To Remove Shine and Glue

The more commonly used varnishes and finishes we have on the market cannot be effectively removed using denatured alcohol and thinners will work faster to remove them. Denatured alcohol, however, strips away shellac smoothly and quickly. 

If you would like to renew a shellac finish or strip it to introduce a different finish, denatured alcohol is the best solvent for a shellac finish while also cleaning and smoothing out the surface of the wood.

Dried glue on wood is also best wiped off using denatured alcohol instead of peeling it away or scraping it off. Dried glue readily breaks down in denatured alcohol and gets sponged off easily.


Skin Contact

Denatured alcohol is not particularly corrosive but exposure to bare skin is not recommended. Denatured alcohol used for woodworking, in particular, maybe more concentrated compared to what is used in cosmetics. 

While it will not readily cause a burn, by dissolving the natural oils that coat our skin, the skin is left exposed causing irritation, redness, hypersensitivity, and skin breakouts. Always use gloves when working with denatured alcohol.


The smell of denatured alcohol is distinct and fumes cannot go unnoticed. Working with denatured alcohol without face protection can be very uncomfortable and the fumes can cause nausea and drowsiness given prolonged exposure.
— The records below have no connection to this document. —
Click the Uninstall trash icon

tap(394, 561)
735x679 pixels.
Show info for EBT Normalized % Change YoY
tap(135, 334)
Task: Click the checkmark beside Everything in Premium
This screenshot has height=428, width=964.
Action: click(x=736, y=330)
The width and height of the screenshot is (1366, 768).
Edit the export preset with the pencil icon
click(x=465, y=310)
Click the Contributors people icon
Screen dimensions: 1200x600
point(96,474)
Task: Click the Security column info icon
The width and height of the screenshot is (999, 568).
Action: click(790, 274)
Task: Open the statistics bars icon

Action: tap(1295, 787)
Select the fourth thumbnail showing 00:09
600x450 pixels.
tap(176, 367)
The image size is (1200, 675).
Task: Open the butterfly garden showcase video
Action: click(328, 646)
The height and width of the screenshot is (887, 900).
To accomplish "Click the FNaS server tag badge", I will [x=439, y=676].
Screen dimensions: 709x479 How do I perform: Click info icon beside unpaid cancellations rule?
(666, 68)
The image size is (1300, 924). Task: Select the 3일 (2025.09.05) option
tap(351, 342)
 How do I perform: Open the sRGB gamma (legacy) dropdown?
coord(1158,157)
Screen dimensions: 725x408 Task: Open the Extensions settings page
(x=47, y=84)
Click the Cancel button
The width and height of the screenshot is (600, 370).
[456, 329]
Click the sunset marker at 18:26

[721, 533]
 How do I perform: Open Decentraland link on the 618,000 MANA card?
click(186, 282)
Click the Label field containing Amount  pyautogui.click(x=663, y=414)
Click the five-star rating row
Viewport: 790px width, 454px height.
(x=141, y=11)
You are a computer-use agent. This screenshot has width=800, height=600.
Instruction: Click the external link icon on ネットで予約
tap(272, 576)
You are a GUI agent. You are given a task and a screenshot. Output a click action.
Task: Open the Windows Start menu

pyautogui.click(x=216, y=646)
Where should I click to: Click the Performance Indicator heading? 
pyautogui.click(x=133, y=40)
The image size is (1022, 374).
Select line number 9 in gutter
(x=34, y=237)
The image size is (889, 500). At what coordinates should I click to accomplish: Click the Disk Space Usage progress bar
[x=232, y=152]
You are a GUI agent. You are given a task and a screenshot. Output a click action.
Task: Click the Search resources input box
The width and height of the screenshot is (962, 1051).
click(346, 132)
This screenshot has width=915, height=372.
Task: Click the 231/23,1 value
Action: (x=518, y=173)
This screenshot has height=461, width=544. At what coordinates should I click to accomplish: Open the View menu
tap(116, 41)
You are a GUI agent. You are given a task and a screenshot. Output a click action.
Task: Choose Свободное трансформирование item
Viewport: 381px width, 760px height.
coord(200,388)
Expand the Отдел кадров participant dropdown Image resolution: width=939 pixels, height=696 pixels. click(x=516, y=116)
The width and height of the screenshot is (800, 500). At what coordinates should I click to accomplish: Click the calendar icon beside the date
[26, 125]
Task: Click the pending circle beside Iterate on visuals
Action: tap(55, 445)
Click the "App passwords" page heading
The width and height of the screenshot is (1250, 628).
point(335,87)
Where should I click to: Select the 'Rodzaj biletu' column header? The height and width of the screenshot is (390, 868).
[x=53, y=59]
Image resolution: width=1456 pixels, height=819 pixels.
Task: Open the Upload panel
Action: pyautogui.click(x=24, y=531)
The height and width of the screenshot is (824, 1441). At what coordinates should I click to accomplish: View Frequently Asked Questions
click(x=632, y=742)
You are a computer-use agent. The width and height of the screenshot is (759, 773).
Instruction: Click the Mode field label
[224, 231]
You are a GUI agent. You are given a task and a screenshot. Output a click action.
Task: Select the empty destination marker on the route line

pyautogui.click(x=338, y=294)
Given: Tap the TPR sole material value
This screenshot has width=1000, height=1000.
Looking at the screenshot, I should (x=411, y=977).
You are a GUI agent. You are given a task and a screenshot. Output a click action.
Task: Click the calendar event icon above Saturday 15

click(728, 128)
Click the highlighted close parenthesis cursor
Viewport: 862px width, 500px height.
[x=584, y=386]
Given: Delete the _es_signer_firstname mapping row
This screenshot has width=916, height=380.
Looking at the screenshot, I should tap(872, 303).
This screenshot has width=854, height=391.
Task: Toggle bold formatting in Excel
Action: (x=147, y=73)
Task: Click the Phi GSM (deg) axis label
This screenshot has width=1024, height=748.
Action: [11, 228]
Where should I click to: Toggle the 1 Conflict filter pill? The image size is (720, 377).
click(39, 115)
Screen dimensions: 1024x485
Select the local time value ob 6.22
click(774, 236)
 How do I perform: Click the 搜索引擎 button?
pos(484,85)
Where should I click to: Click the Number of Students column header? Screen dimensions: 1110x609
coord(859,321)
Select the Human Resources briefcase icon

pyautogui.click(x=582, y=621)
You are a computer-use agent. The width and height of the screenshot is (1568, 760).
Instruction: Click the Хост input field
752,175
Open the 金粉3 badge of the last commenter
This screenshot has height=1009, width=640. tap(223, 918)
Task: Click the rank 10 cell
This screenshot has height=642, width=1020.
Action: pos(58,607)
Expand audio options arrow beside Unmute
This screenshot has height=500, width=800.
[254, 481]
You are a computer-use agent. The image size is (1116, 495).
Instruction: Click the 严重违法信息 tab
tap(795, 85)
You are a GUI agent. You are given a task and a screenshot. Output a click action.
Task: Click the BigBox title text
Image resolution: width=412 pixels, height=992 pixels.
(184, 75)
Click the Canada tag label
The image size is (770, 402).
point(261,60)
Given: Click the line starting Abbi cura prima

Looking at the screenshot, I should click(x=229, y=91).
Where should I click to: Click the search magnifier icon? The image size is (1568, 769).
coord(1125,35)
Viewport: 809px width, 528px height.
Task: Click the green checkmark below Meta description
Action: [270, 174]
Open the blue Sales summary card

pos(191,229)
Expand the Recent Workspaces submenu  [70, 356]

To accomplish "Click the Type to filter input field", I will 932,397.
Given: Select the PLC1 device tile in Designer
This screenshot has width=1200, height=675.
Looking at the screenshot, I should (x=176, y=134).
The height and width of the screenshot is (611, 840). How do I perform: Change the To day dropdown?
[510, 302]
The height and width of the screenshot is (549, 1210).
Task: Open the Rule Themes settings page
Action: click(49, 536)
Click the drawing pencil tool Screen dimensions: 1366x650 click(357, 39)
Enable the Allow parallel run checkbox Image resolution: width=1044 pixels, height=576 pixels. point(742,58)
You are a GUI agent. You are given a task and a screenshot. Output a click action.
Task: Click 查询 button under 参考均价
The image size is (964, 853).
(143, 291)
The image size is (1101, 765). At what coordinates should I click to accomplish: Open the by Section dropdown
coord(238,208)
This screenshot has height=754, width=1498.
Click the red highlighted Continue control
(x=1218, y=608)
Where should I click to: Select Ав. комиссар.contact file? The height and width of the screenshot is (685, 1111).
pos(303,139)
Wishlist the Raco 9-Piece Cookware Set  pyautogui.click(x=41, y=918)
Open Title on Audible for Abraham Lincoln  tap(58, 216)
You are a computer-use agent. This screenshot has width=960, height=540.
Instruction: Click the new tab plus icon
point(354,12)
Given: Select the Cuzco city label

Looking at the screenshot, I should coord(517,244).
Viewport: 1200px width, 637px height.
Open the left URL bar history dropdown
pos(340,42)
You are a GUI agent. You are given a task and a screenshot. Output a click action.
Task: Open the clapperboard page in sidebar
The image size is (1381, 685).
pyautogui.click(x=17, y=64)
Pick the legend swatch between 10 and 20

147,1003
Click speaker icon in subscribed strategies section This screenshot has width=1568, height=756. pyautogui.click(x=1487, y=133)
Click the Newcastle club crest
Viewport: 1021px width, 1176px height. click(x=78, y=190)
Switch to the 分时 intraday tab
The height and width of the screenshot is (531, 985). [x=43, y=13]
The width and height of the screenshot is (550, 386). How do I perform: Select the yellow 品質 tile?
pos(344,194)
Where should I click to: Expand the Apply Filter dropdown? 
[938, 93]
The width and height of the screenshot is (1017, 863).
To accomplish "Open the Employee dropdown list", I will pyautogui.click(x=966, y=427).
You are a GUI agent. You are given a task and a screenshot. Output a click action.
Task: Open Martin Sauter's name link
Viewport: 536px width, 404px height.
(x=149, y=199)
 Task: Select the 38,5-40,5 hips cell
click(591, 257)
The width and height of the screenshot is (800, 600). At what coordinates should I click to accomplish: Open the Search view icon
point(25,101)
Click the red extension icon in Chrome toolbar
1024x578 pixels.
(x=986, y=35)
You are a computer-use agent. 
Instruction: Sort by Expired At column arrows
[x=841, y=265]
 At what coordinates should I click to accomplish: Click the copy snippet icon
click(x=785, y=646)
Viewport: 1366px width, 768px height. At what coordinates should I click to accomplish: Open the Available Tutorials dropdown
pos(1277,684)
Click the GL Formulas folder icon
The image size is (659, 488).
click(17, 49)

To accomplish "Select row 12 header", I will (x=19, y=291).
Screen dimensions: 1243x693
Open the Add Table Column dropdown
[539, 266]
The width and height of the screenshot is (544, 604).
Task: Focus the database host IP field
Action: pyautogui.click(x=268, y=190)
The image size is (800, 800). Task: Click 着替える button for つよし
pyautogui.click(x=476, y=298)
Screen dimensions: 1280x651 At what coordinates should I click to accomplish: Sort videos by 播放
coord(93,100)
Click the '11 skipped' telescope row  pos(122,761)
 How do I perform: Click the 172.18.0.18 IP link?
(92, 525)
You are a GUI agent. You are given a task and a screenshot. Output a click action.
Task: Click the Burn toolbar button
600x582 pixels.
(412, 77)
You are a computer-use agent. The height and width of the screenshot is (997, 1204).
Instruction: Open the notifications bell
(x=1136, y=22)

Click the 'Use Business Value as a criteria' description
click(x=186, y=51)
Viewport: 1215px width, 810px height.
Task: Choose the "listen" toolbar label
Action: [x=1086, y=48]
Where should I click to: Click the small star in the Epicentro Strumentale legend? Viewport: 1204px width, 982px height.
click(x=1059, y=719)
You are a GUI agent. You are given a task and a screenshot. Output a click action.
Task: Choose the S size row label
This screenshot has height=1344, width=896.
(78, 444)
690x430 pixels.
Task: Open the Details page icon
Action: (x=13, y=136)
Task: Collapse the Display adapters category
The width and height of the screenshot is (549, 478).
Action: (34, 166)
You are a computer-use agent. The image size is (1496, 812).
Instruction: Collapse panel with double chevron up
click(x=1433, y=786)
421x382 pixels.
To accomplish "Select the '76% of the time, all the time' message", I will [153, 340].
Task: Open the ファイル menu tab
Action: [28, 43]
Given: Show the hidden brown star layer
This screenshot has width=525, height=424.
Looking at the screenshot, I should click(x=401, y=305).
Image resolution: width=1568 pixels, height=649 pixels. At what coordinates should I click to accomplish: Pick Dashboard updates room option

While some people claim to get used to the smell, inhaling the fumes is also not recommended as this can cause respiratory health problems both in the short and the long term.

When using denatured alcohol, always wear protection to prevent inhalation.


If consumed, denatured alcohol will certainly cause health problems immediately. Consumption will bring on nausea, vomiting, severe pain, disorientation, heart palpitations, blindness, and possibly death. Seek medical attention immediately in case this happens.


Denatured alcohol is specifically indicated based on composition and concentration which means there is denatured alcohol for different uses including domestic use. For utmost safety, only use denatured alcohol when certain of the classification and always store it away from flames, direct sunlight, children, and pets.